Nevertheless, in baseline deep-submicron CMOS technology (with low voltage supply: for instance 1.2 V in CMOS90LP), the continuous time loop filter of a CT ΣΔ ADC is built with RC integrators which are very sensitive to process variations and temperature spread of their analog components.
In fact the time constant, and hence the unity gain frequency, of these RC integrators depends on their RC product and therefore on the types of their resistances and capacitors (for instance P+ poly or N+ poly resistances and fringe capacitors in case of CMOS technology) which are very sensitive to process variations and temperature spread. In CMOS technology, the process spread increases as the technology is scaling down. For instance, the worst case spread on the RC product is approximately +/−25% in 90 nm-CMOS technology, and approximately +/−40% in 65 nm-CMOS technology.

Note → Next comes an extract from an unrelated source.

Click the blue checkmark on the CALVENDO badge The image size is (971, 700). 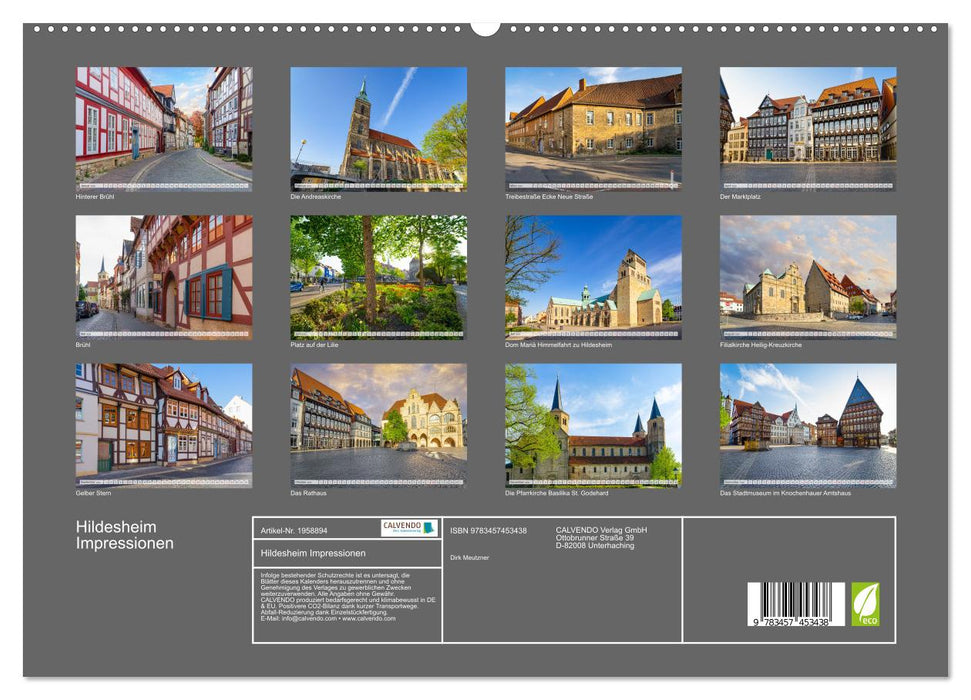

It can be shown that in the presence of a full-scale input signal, the RC time constant variations modify the CT ΣΔ ADC output spectrum in two different ways. Firstly, when the RC time constants of the integrators are too large, the quantization noise shifts to the bandwidth and reduces the signal-to-noise ratio (SNR) performance. Secondly, when the RC time constants of the integrators are too small, the loop filter becomes unstable because the noise transfer function is too aggressive. In both situations, the in-band noise (IBN) increases and consequently the signal-to-noise ratio decreases.
For instance, a 1-bit, single loop, feedforward CT ΣΔ ADC clocked at 288 MHz with 70 dB SNR in 4 MHz is suitable for highly digitized ZIF DVB H receiver. In this case, the simulated signal-to-quantization noise ratio (SQNR) is equal to 80 dB when the RC time constant is nominal, and if one takes into account the circuit noise (thermal noise, 1/f noise and clock jitter), then the nominal SNR is equal to 72 dB. Therefore, no more than +/−10% spread can be tolerated on the RC time constant. The spread on the RC product being +/−25% in the 90 nm-CMOS technology, this means that the RC time constant needs to be calibrated.
In the document of J. H. Shim et al, “A Hybrid Delta-Sigma Modulator with Adaptative Calibration”, in proc. IEEE ISCAS, May 2003, pp. 1025 1028, it has been proposed to use analog and digital integrators and to calibrate the digital integrators to match the analog integrators and then to keep good SNR performance. More precisely, the decimation filter output is monitored and the digital integrators are controlled, so that the SNR of the decimated output be maximized.
To simplify the SNR measurement during calibration, a special input pattern must be used. This input pattern is an impulse train whose fundamental frequency lies out-of-band. Because of this specific input pattern, the decimated output does not contain any signal component, so that the IBN must be estimated by calculating the variance of the output stream (a steepest descent algorithm updates the digital coefficients of the digital integrators to minimize the variance). Unfortunately this steepest descent algorithm has a very slow convergence. Approximately 400 iterations are necessary to converge to the calibration values, which takes too much time (for instance 91 ms for 400 iterations with 216 samples at 288 MHz (400*216/288.106=91 ms)) and then prohibits calibration before each use of the CT ΣΔ ADC.